The Urban Land Institute, a nonprofit that has consulted on other sports venue deals in the past, yesterday issued a report for Bronx Community Board 4 on the prospect of a new soccer stadium for NYC F.C. on the current site of city-owned parking garages being used by the New York Yankees, the soccer team’s part-owner. And while there’s nothing definitive in the report — both the city and NYC F.C. continue to say that no deal is in place, or imminent — it does make the case for ways in which a soccer stadium could be more beneficial to the surrounding neighborhood than the baseball stadium that was opened atop a former public park in 2009:
- A new soccer stadium “could be the touchstone for enhanced community programming, the catalyst for improved pedestrian connections and walkable experiences, and the foundation upon which other community improvements may be built,” writes ULI. This seems to be a reference to the fact that a soccer stadium would require the neighborhood to be rezoned by the city — as confirmed in an article yesterday in the Commercial Observer — which ULI thinks could be an opportunity to add trees and more walkable sidewalks to the surrounding blocks, which could maybe happen, though the city doesn’t exactly have a long and glorious history of rezoning low-income neighborhoods in ways that benefit current residents.

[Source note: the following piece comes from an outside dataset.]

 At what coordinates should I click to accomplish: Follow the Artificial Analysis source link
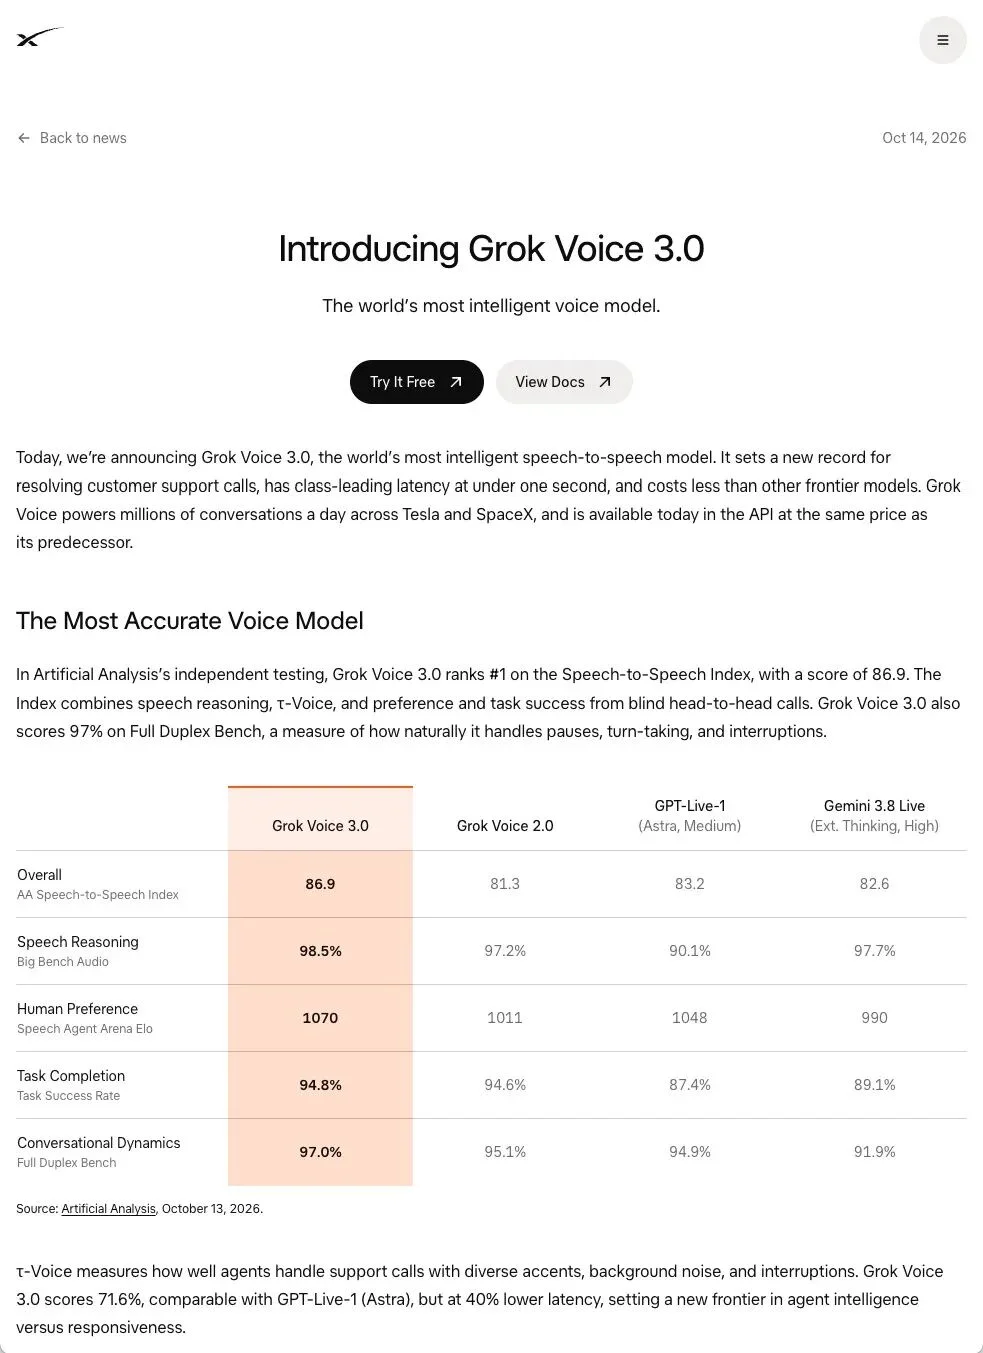[x=108, y=1209]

- The report further suggests that any soccer stadium plans take care (somehow) to meet the needs of local small business owners, noting that while Yankees-related retail outlets have opened around the baseball stadium, “these stores largely remain closed on the other 280+ days of the year when the Yankees are not playing. These closed storefronts leave the streetscape in a state of perceived desolation and interrupt what could otherwise be an active retail corridor.”

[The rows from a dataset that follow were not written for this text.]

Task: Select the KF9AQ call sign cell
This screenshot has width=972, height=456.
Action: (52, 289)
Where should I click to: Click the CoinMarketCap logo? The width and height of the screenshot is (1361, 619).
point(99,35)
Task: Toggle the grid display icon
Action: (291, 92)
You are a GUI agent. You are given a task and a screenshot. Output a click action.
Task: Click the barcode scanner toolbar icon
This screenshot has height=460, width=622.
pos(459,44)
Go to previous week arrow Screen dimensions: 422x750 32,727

That Commercial Observer piece, meanwhile, sheds light (of a sort) on one important piece of the soccer stadium financial puzzle, which is how exactly NYC F.C. and its developer partners, Maddd Equities, would obtain the parking garage properties — and 153rd Street itself, which would be closed to make way for the stadium — from the city. While the New York Times reported last month that Maddd would pay $54 million for the land, the Commercial Observer cites the city Economic Development Corporation as saying that “the city will continue to own the land on which the garages and parking lots were developed, and the stadium development team will buy out the remainder of the 99-year leases for the garages” from the Bronx Parking Development Corporation, the nonprofit that was set up by the city to run parking for the Yankees and has since stiffed taxpayers and bondholders alike on expected payments. If the city continues to own the land, that would raise the possibility of Maddd getting to subsidize its proposed mixed-use development alongside the stadium by getting an exemption from property taxes — though it could also be asked to pay payments in lieu of taxes (PILOTs), though those have their own inglorious local history as well.
Reading tea leaves furiously, the mere fact of CB4 engaging ULI to find out what it can ask of a new soccer stadium indicates that the community board is eager to be more demanding than it was in 2005 when the Yankees came knocking for approval of their new home. (Though it’s worth noting that CB4 voted to oppose that plan, and the city summarily ignored them.) If the stadium becomes wrapped up in a larger rezoning effort, that would drag out the approval process by a year or more at minimum, especially in a climate where New York City neighborhoods and local officials are increasingly pushing back against rezonings that are seen as giveaways to developers, sometimes killing them outright. More on this story as it develops, but it looks like NYC F.C. fans should probably get used to attending home games at farflung sites for a while longer — while that’s no fun, nobody held a gun to MLS’s head and forced them to approve an expansion team without a guarantee of a stadium to play in, either.